Video on Demand Preview: Purdue University’s Department of Theatre Presents Bertolt Brecht’s “Mother Courage and Her Children” (Friday April 16 through Sunday April 18, 2021)

Video on Demand Preview: Purdue University's Department of Theatre Presents “Mother Courage and Her Children” by Bertolt Brecht (Friday April 16 through Sunday April 18, 2021)
Preview by David Roberts
Theatre Reviews Limited

Purdue University’s Department of Theatre is presenting “Mother Courage and Her Children” by Bertolt Brecht.
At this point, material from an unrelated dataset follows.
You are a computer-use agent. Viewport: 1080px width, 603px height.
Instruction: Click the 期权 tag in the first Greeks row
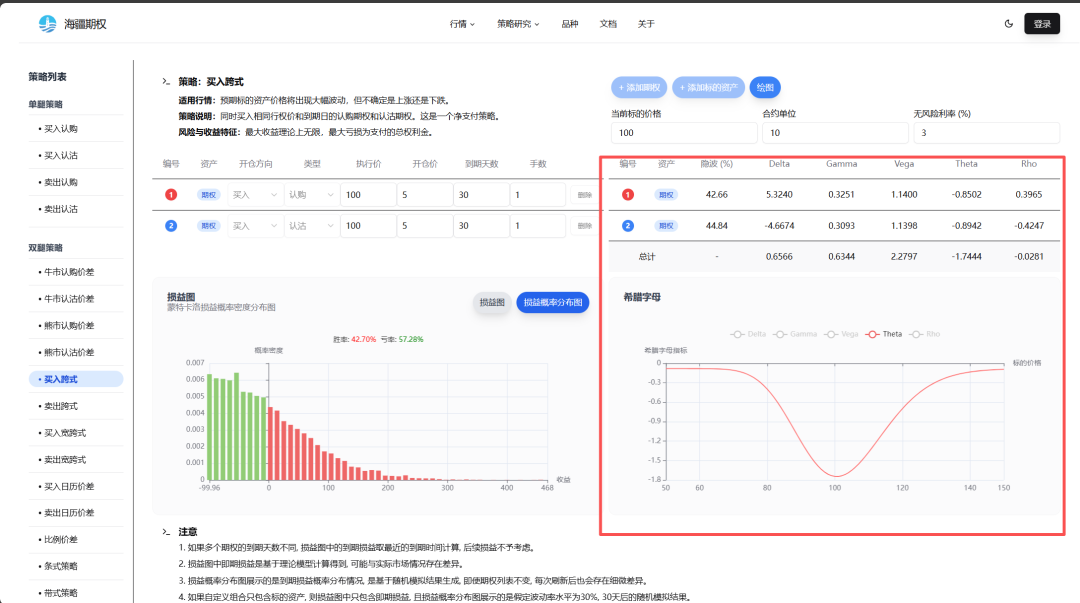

This weekend’s production will be available virtually April 16-18 from the Nancy T. Hansen Theatre in Pao Hall in the Patti and Rusty Rueff School of Design, Art, and Performance.

Directed by Ann M. Shanahan, associate professor and chair of the department, “Mother Courage” is the final production in the department’s 2020-21 season.

Because of COVID-19, Purdue Theatre has reshaped its original production plans to explore new digital formats that deliver innovative educational and professional training opportunities for graduate and undergraduate students, as well as audiences.

The opening night performance will be livestreamed at 7:30 p.m. ET Friday (April 16) followed by three subsequent webcasts of the live recording at 2:30 p.m. and 7:30 p.m. Saturday (April 17) and 2:30 p.m. Sunday (April 18).

The livestream for “Mother Courage” will be created using a three-camera setup by Hall of Music Productions.

Tickets can be purchased at the campus Loeb Playhouse box office, by phone at 765-494-3933 or at Theatre // Purdue College of Liberal Arts and are $17.50 (livestream) and $12.50 (digital recording).

Considered by critics to be one of the greatest plays of the 20th century, “Mother Courage” chronicles the story of Anna Fierling (named “Courage”) and her children as they struggle to survive in wartime, selling provisions from a canteen wagon. Despite their bravery, honesty and kindness, one by one she loses her children to the war.

“War, which is a continuation of business by other means,” Brecht wrote, “makes the human virtues fatal even to their possessors.”

The play is a powerful example of Brecht’s Epic Theatre, a revolutionary stagecraft designed to focus not on the faults of individual characters, but on social and economic circumstances and the inherent contradictions of capitalism.